Tell me how you approach pricing, and how you explain it.
We don’t give contracts. I know it sounds strange, but we've never been in a position where we needed to. We make money off of the furniture, products, lighting, rugs and accessories clients are buying from us. That's always been our business model and it works really well for us. We keep great margins, but we also don't ever overcharge people, and we show clients how much each piece costs. Sometimes we'll just say, “Here's your living room, it’s $35,000; here’s your dining room, it’s $25,000.” It really depends on the client and we have to read the situation.
Sometimes less is more. If you start handing people contracts and tell them that you're $450 an hour—that would scare the hell out of me.
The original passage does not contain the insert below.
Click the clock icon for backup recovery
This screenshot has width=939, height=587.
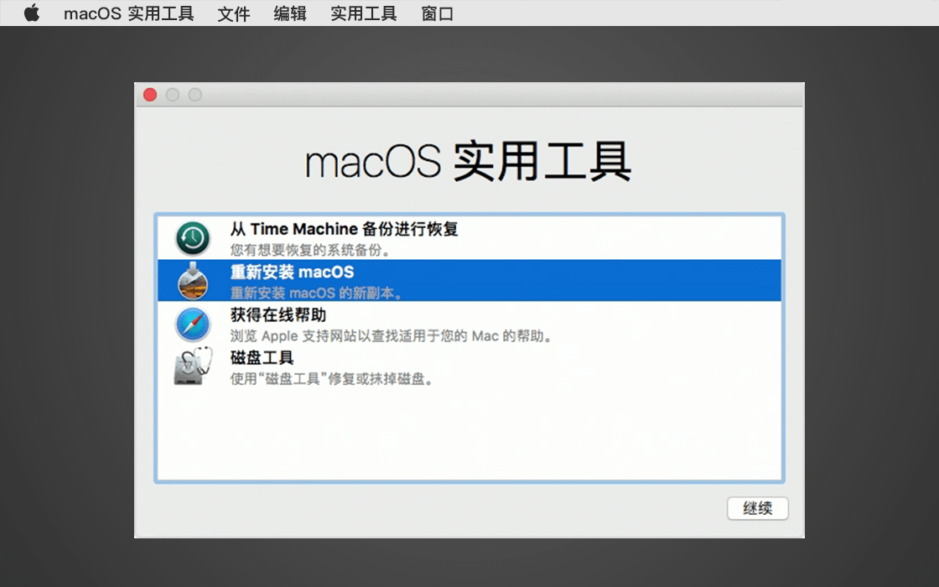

Nine out of 10 times they end up spending more than they thought they were going to but they’re OK with it, because they're happy with what they're getting. We always like to protect our clients, so we let them know that if there's ever a problem with anything, we will stand behind it. We basically think about how we would want to be treated.
When do you collect payment?
We take 50 percent down of whatever costs they're purchasing, then get the rest of the payments [after installation]. Sometimes we’ll collect the balance before the delivery— like if it's out of state, we’ll typically collect it beforehand just to cover our backs. I am not good with the numbers, that's Don’s specialty—he's the one that spits out, “It’s $250,000 for everything we went over today.” That makes me nervous.
Any other advice?
Honesty is really important as far as finances. Don't overcharge people, because that comes across in your presentation—they're not stupid! Don't lie about lead times. Do a good job. Be a kind person. These people are spending a lot of money with you. They trust you. You're in their home.
And if you don't know what you're doing, take the time to learn. Don't act like you know what you're doing! I go on factory tours, I learn about the industry. I go to High Point twice a year and I've been doing that for 10 years. I think that goes a long way. When I'm presenting this furniture that's expensive, I have the knowledge to back up what I'm saying: “This is why this piece cost so much; look, this is hand-painted, I watched somebody do this by hand.” If you are actually an expert in your field, it will only help you.